With the holidays often placing an emphasis on the haves and have nots, I am reminded of these words from President John F. Kennedy: "If a free society cannot help the many who are poor, it cannot save the few who are rich."

This simple, yet profound statement underscores the paradox that has befuddled government leaders since his successor, President Lyndon B. Johnson, famously declared war on poverty. How do we help the less fortunate?

New Jersey is acutely impacted by this dilemma as we recently saw poverty spike to a 52-year high, according to a report released by Legal Services of New Jersey this year, with more than 2.7 million New Jerseyans — nearly one-third of the state’s population — now living at or below 250 percent of the federal poverty level, putting them in true or actual poverty as they grapple to meet basic necessities.

Poverty is an immoral and scandalous circumstance that undermines our state and our country’s ability to meet its future obligations and needs.
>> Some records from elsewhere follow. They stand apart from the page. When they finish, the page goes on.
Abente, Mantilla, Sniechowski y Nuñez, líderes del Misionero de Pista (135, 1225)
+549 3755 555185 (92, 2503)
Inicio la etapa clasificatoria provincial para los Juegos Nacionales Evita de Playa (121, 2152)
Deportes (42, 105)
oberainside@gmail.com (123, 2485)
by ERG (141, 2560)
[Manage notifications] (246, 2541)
We can no longer afford to let this blight on the American spirit go unchallenged.

As the face of poverty has evolved and morphed into the faces of our families, friends and neighbors, a sober imperative confronts us.

The challenge before the current crop of government leaders is to reboot the conversation on poverty by replacing words like sequestration with job creation and investing in the economic security of our families.
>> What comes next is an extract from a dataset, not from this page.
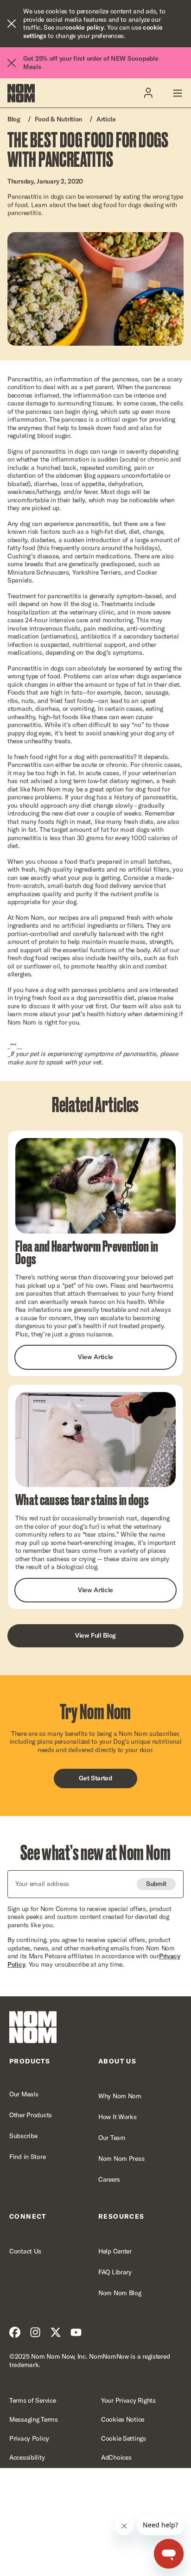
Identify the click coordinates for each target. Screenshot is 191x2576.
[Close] (11, 23)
In one of the richest states in the country, issues of educational inequities, lack of housing diversity, inaccessible health care and economic fragmentation are allowed to become signs of the status quo.

How do we fix this?

It begins by investing in what we know works to elevate our collective station in life. Education, job training and pro-growth economic expansion policies have historically demonstrated their worth in elevating folks from impoverished to empowered.

There are a number of proposals I have sponsored that are working their way through the Legislature now to help these critical poverty-fighting elements, education being the greatest influencer.

We just sent a bill to Gov. Chris Christie to explore full-day kindergarten, a key component in providing children with an early head start and a better shot at success. I’ve also sponsored a bill package to create a new approach to public education that would boost the performance of students and teachers and attract quality educators to critical subject areas like science, technology and math, where employment opportunities are in demand.

Another bill would increase teaching opportunities for minority men to help provide high-quality teachers in chronically challenged schools. This is a great way to help an underrepresented portion of the population find a solid, stable career path while serving as positive role models for students in failing districts, many of whom are minorities.

There are also a number of existing state programs we must continue to prioritize because they can make a difference for struggling families forced to choose between food on the table and paying a bill. Funding for grants to help construct and rehabilitate affordable housing, to help low-income families pay utility bills and to help fund local Head Start programs are all valuable tools in the war against poverty.

However, more can be done, like making saving for retirement easier, less expensive and more secure. We need to stabilize family income and realign the discrepancy between the growth in productivity and the lack of growth in wages so that all workers and their families benefit as our economy becomes richer.

Poverty is the great contaminant that stains the fabric of society and shackles our quest for shared prosperity.

With the nation’s economic forecast beginning to strengthen, it’s time to demand an economy that allows every citizen the same opportunity to compete. By embarking on this path, we will generate a prosperity that ensures economic gains benefit not only those at the very top of the economic ladder, but also those who struggle most to get on.